Ether has become a marginal element of theoretical physics since the early 20th century, yet this does not mean the concept lacks validity today. The scientific hypothesis of ether has foundations laid by classical physicists such as Bernoulli and Newton, which were challenged as relativity and quantum mechanics emerged. As a result, primary and secondary sources surrounding responses to ether during this transformation, including Einstein’s own account, are selected for analysis. These sources not only tackle the scientific validity of ether theory but also explore socio-political influences on paradigm shifts, such as the cultural reception of Einstein’s theory and regional variations in the progress of modern physics in the UK and Europe, resulting in non-linear narratives of ether among different scientific communities.

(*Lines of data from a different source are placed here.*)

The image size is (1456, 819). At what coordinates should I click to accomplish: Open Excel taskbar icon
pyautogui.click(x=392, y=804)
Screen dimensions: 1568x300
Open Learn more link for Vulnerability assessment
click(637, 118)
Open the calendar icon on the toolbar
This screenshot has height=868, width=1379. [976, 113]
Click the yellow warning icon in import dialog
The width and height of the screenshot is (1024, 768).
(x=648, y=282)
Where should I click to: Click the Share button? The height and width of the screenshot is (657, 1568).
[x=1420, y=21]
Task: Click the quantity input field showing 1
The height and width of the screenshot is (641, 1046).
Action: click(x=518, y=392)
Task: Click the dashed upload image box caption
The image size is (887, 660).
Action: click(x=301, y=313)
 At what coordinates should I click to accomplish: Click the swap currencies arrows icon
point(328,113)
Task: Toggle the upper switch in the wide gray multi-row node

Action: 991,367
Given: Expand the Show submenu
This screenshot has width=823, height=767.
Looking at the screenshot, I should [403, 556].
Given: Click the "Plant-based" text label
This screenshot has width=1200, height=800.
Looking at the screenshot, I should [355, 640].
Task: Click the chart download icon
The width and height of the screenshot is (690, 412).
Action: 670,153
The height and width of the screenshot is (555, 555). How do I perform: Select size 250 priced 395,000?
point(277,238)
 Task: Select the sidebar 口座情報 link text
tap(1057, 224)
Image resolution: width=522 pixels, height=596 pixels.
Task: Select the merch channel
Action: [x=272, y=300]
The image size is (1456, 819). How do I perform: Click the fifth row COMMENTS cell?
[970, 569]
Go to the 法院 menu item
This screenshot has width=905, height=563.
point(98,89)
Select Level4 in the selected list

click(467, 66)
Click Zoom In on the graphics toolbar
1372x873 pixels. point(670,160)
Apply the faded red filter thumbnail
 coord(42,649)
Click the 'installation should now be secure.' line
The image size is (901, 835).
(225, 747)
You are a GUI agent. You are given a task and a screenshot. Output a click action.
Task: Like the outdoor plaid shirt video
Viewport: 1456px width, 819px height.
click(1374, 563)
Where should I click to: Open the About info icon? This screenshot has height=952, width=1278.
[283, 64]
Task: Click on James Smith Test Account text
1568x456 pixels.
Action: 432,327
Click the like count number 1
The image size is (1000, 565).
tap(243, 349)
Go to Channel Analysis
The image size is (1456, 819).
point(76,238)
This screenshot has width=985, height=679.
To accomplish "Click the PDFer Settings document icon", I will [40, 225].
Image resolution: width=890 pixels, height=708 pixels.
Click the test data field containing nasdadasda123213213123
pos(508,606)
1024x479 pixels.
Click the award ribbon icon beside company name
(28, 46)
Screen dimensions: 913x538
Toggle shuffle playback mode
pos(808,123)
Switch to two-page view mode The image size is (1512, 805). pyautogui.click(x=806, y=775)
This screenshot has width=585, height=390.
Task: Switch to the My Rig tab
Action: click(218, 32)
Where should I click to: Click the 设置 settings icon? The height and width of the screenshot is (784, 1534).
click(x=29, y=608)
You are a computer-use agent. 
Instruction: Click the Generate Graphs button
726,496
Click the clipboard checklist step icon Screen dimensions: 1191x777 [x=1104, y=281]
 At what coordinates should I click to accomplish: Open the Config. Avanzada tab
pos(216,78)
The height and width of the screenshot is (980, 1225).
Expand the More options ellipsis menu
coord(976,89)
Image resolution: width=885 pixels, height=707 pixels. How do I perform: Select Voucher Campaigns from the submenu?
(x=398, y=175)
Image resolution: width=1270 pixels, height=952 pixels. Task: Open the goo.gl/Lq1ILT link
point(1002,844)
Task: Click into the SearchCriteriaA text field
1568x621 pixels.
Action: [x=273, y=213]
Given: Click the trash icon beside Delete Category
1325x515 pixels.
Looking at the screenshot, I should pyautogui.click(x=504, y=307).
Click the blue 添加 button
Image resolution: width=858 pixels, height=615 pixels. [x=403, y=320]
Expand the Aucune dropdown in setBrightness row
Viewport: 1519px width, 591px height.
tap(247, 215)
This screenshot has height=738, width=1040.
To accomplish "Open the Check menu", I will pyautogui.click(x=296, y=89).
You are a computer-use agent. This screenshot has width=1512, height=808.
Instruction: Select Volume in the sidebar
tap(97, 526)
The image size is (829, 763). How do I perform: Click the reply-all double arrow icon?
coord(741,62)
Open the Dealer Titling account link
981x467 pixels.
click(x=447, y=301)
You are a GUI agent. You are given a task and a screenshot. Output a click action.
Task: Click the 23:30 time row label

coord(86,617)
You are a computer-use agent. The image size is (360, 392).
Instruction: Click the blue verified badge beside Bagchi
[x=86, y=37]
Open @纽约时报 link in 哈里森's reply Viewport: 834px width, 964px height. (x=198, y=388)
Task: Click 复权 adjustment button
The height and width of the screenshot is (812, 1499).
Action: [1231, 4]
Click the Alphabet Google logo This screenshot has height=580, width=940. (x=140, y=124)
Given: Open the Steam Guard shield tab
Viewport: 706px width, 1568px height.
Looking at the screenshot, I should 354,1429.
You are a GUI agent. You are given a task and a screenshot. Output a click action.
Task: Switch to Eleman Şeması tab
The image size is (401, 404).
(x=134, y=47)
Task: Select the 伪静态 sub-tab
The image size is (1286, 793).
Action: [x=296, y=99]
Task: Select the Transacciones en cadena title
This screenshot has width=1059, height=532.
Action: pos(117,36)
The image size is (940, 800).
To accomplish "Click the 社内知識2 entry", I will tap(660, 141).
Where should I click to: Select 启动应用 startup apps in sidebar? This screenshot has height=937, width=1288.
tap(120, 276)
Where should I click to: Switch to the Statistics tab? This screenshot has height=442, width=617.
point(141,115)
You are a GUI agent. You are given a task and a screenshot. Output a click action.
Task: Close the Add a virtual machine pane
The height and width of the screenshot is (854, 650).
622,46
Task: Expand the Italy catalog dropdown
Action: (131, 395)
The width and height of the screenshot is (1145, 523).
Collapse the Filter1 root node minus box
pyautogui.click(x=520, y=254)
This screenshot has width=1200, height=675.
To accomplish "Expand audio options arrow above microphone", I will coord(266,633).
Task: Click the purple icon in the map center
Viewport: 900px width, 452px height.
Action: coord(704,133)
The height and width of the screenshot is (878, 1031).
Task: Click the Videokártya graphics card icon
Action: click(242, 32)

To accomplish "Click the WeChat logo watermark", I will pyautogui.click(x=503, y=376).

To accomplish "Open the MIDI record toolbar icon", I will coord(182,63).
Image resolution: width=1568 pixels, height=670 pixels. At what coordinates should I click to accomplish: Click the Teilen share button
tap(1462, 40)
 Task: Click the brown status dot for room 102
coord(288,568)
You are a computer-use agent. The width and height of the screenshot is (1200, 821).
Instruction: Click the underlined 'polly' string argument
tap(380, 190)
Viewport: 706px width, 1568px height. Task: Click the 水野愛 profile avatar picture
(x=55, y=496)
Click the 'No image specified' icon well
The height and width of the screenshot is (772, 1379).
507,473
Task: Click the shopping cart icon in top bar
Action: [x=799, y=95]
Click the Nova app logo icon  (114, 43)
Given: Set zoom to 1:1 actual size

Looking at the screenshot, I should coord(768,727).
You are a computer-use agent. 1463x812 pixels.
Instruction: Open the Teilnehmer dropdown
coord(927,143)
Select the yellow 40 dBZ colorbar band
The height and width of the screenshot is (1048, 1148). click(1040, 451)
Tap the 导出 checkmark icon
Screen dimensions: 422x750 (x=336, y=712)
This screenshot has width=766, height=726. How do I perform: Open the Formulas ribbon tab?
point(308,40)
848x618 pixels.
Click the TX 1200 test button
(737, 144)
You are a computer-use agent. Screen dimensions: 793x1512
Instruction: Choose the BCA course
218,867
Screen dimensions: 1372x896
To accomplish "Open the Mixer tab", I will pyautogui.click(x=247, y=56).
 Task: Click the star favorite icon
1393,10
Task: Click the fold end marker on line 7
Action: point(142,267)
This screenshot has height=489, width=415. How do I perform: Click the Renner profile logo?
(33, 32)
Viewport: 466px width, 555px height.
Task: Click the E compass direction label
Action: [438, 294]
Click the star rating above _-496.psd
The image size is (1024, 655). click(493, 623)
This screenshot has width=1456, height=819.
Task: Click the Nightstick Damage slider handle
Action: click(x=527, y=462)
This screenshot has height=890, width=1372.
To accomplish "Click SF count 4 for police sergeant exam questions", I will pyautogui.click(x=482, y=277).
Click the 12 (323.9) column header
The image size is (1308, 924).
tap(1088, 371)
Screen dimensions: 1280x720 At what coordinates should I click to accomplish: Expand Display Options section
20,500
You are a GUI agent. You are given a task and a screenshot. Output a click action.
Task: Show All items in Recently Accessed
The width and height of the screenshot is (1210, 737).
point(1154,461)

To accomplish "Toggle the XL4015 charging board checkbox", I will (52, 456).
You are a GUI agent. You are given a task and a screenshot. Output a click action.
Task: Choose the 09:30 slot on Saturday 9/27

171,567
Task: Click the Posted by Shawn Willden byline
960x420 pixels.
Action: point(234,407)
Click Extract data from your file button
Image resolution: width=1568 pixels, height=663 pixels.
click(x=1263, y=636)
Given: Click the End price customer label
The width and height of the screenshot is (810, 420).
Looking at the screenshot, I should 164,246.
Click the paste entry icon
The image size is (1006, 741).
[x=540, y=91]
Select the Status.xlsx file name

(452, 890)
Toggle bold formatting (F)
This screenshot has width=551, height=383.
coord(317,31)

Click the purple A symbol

Ether - superseded or falsified? 


The failure to detect ether in the Michelson-Morley experiment in 1887 was seen as a critical turning point in ether theory. Even so, Einstein had in fact never rejected the existence of ether and his perspective on ether evolved throughout his lifetime. He first introduced special relativity in the 1905 paper[1] and addressed the traditional concept of ether as a medium for light waves as superfluous. Later models until today are largely founded on the aftermath of relativity and hence this absence of ether. Fifteen years later, Einstein suggested that there was an advantage in looking for a “new ether” in his 1920 lecture delivered at the University of Leiden,[2] one that “determines the metrical relations in the space-time continuum”. Also in the same lecture, the concept of ether was clarified not in conflict with relativity—“according to the general theory of relativity, space without ether is unthinkable”.[3] This confirms that contrary to the mainstream misbelief relativity and ether can in fact coexist.


Other physicists such as Herbert Dingle and Ebenezer Cunningham recognised ether despite the introduction of relativity. Dingle defended ether and claimed that theory of relativity was indifferent towards the existence of an ether.[4] Cunningham, the first British physicist and proponent of relativity theory, “understood Einstein’s theory to be consistent with the existence of multiple ethers, provided that every inertial frame is associated with an ether”.[5] Arthur Eddington, known for his work in general relativity and for his observational confirmation of Einstein's theory during the solar eclipse of 1919, also never gave up embracing a new concept and more metaphorical use of ether.[6]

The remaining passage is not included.